(Prompt) Arrange the items from the start up to and including the line with "(x=73, y=14)" as a Markdown table with the columns Row and Text, omitting any blank lines.

(Input material)
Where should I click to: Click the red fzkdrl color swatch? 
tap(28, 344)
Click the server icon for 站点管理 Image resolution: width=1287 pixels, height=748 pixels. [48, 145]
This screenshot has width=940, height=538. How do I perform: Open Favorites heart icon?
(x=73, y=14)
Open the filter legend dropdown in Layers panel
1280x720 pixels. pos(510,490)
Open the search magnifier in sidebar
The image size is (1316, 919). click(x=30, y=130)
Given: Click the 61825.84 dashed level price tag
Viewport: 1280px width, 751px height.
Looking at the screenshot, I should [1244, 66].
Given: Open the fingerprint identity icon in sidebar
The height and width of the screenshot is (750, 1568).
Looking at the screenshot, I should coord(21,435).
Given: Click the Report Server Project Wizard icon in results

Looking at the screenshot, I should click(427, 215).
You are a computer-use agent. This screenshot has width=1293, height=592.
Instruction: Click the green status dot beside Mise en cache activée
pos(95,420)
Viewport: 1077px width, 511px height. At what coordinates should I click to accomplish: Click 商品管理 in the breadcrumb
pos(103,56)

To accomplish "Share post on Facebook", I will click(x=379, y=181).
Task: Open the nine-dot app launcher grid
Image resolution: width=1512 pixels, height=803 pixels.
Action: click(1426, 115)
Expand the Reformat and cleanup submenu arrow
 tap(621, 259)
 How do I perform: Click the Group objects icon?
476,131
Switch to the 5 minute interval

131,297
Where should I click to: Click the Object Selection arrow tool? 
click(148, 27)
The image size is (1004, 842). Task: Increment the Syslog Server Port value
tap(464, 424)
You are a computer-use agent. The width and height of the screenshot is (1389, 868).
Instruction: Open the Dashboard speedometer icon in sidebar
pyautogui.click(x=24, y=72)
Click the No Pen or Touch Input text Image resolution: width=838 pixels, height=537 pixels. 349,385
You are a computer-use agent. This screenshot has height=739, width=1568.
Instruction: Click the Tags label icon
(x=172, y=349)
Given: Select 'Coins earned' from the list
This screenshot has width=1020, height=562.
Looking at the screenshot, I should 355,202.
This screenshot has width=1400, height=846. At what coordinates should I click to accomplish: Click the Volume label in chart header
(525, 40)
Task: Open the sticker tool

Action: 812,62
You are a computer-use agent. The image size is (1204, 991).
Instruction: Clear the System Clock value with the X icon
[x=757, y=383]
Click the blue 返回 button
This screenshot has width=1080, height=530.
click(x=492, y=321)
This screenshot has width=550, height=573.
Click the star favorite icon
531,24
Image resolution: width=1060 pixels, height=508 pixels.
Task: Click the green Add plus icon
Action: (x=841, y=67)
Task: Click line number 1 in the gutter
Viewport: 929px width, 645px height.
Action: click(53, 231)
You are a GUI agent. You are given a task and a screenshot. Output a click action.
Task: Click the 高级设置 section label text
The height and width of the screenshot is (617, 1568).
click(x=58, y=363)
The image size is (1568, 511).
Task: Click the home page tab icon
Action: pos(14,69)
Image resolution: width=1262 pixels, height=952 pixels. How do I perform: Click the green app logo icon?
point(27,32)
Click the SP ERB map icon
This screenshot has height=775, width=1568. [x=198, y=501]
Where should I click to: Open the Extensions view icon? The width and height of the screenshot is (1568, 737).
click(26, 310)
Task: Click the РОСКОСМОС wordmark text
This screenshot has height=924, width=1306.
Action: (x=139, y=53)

(Result of this task)
| Row | Text |
|---|---|
| 1 | Where should I click to: Click the red fzkdrl color swatch?  |
| 2 | tap(28, 344) |
| 3 | Click the server icon for 站点管理 Image resolution: width=1287 pixels, height=748 pixels. [48, 145] |
| 4 | This screenshot has width=940, height=538. How do I perform: Open Favorites heart icon? |
| 5 | (x=73, y=14) |